=== WHAT YOU SHOULD DO ===
Name every person the Biosphere 2 review below mentions as appearing in archival news clips.

By Leah Greenblatt
May 07, 2020 at 06:48 PM EDT

It sounded like a great adventure; one giant terrestrial leap for mankind. Instead, it became a punchline, and a Pauly Shore movie.

That's the broad outline of Biosphere 2, the earthbound experiment that launched to great fanfare in 1991, aiming to show the world the kind of self-sufficient life that might be possible on other planets. Eight eager residents entered the sealed-off dome in Oracle, Ariz., in the midst of a media frenzy; when they emerged two years later, all they had proved, really, was the eternal fallibility of human endeavor.

It's a fascinating story, this clash of 1960s idealism with the cold realities of modern science, though not one that director Matt Wolf (Wild Combination: A Story of Arthur Russell) is fully able to bite off and chew in Spaceship Earth, his fitfully enthralling but frustratingly incomplete documentary.

The roots of it all begin with a charismatic figure named John Allen, an Oklahoma-born ecologist and engineer whose more out-there ideas found anchor in the free-flowing radicalism of late-'60s San Francisco. Soon he and his growing group of young acolytes left the increasingly commodified Bay Area behind for a ranch in New Mexico, then on to Europe and beyond, where they got by as a traveling performance troupe who bankrolled themselves with various forays into freelance capitalism on the side.

One of those ideas, a sort of miniaturized eco-utopia that could serve as a prototype for future space colonies, gained the support of a Texas billionaire named Ed Bass. He helped them build Biosphere 2 (Biosphere 1, if anyone asked, was the earth itself), a place that did indeed look like a "prefab paradise," with its contained wonderland of self-supporting flora and fauna tended by eight jauntily jumpsuited terranauts.

In archival news clips, talking heads from Diane Sawyer and Tom Brokaw to Golden Girl Rue McClanahan (who knew?) alternately marvel at and question the group's grand undertaking. Early on, Peter Jennings sets the scene when he intones, "Its designers say it's science. Its detractors say it's a tourist attraction, run by questionable characters."

=== DATA RECORDS ===

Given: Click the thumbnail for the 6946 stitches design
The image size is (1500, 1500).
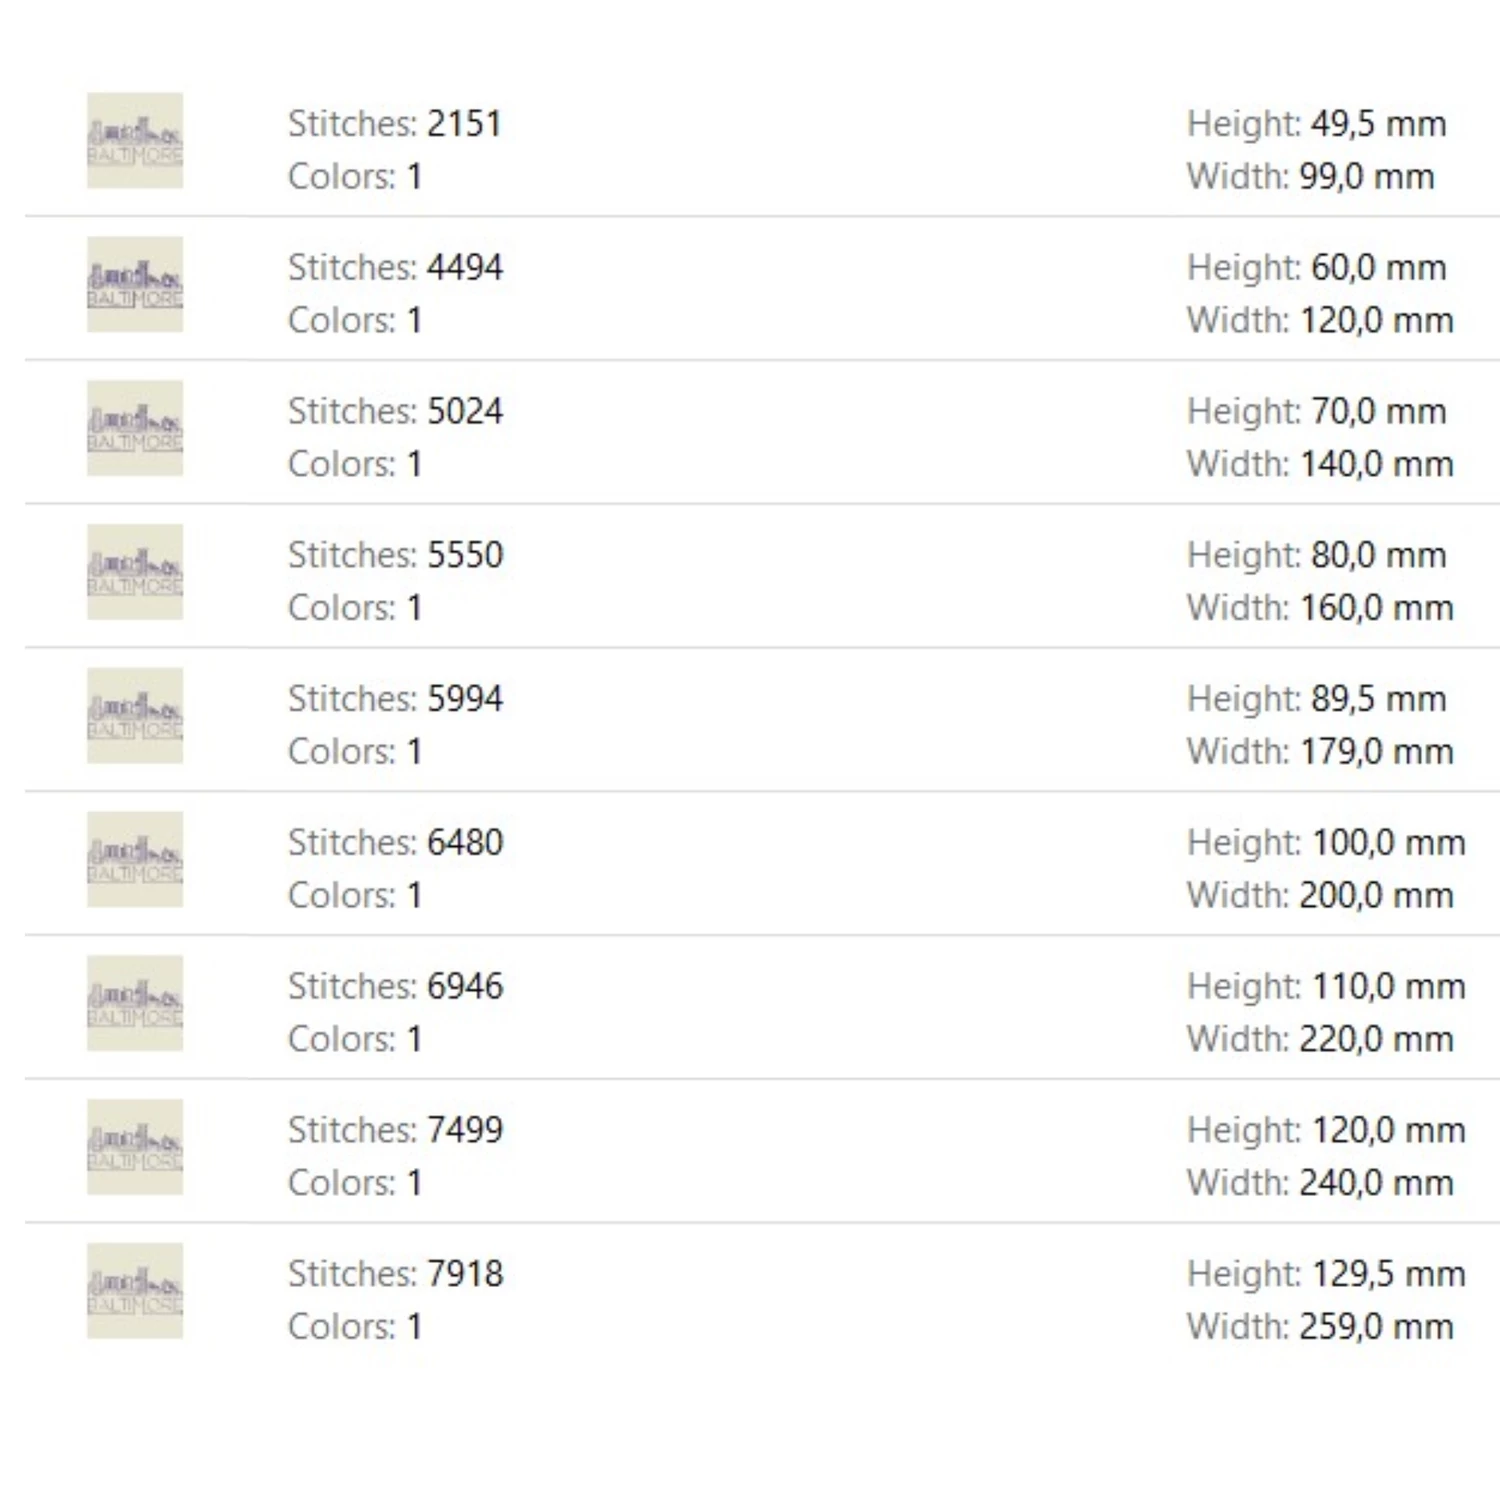Looking at the screenshot, I should tap(135, 1003).
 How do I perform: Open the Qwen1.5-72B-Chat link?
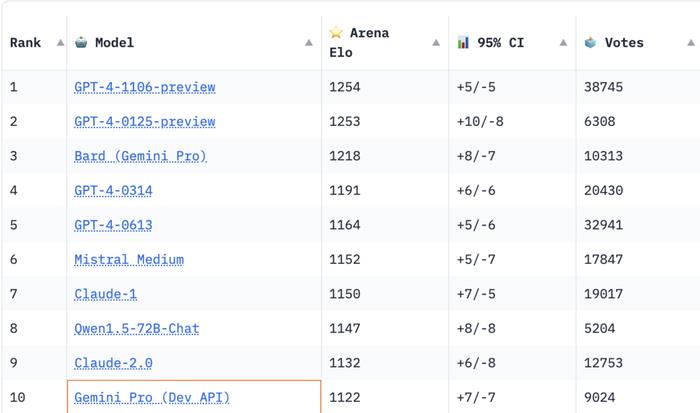click(x=137, y=329)
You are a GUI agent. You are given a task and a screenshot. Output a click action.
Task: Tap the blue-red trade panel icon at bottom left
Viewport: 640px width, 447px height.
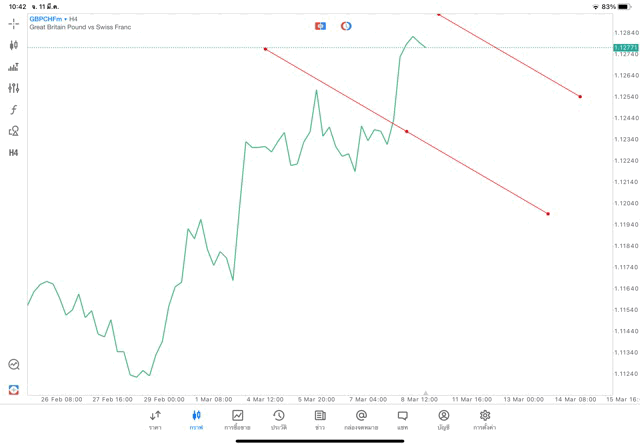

=== OUTPUT FOR THIS TASK ===
Diane Sawyer, Tom Brokaw, Rue McClanahan, Peter Jennings